2. Music ain’t milk. Homogeneity is fine for dairy products, but not so much for radio stations. The music that gets played on the radio today is just a microscopic sliver of what’s out there. Old stuff, new stuff, weird stuff–we want to play it all. We guarantee we’ll play more Frankie “Half-Pint” Jaxon songs than any other station in town. Frankie who? Exactly.

3. Nashville is teeming with people doing incredible things that enhance the culture of this city. People involved in the arts, in fashion, in maker culture, in small businesses–we want to hear them. And we want to hear them talk to each other! How cool would it be to hear Nashville Fashion Alliance talking to Josh and Ivy from Wilder? Or The Skillery folks talking to the Fort Houston peeps? Or Bingham from Grand Palace talking to Linus from Yazoo Brewing? Our wish list gets longer by the minute.

4. Nobody knows Nashville like Nashvillians. Our friend Aubrey Preston calls what we’re doing the farm-to-turntable movement. Nashville deserves–yes, deserves!–a station that’s programmed by locals for locals. No algorithms need apply.

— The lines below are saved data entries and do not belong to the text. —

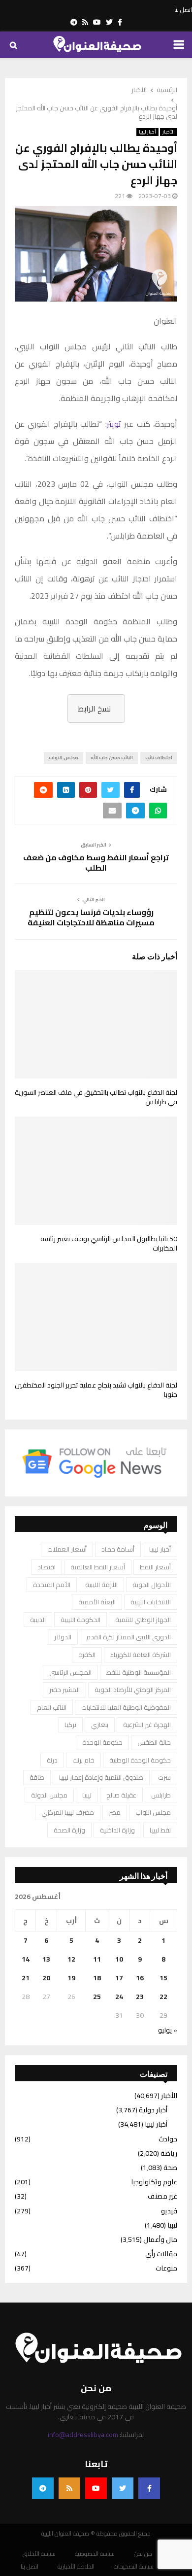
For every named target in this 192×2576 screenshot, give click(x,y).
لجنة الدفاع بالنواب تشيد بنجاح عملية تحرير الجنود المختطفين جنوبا (96, 1390)
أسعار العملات (67, 1549)
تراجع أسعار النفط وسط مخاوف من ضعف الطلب (96, 862)
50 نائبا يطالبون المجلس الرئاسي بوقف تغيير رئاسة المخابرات (108, 1243)
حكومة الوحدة (102, 1742)
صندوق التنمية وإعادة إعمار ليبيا (101, 1777)
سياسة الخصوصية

5. Nashville needs surprises. In this searchable, on-demand world, terrestrial radio is one of the few places left where you can be surprised by a new song, a new perspective, a new way of thinking. Surprises can change your life. They sure have changed ours.

LS Stars

2 comments

  1. Doesn’t Nashville already have a station like this in Radio Free Nashville? In every instance I have seen (including this one) , all of the WXNA articles and interviews act like they are blazing a brand new trail and filling a need that is not being served, yet they ignore the fact that WFRN-LP has been here for ten years!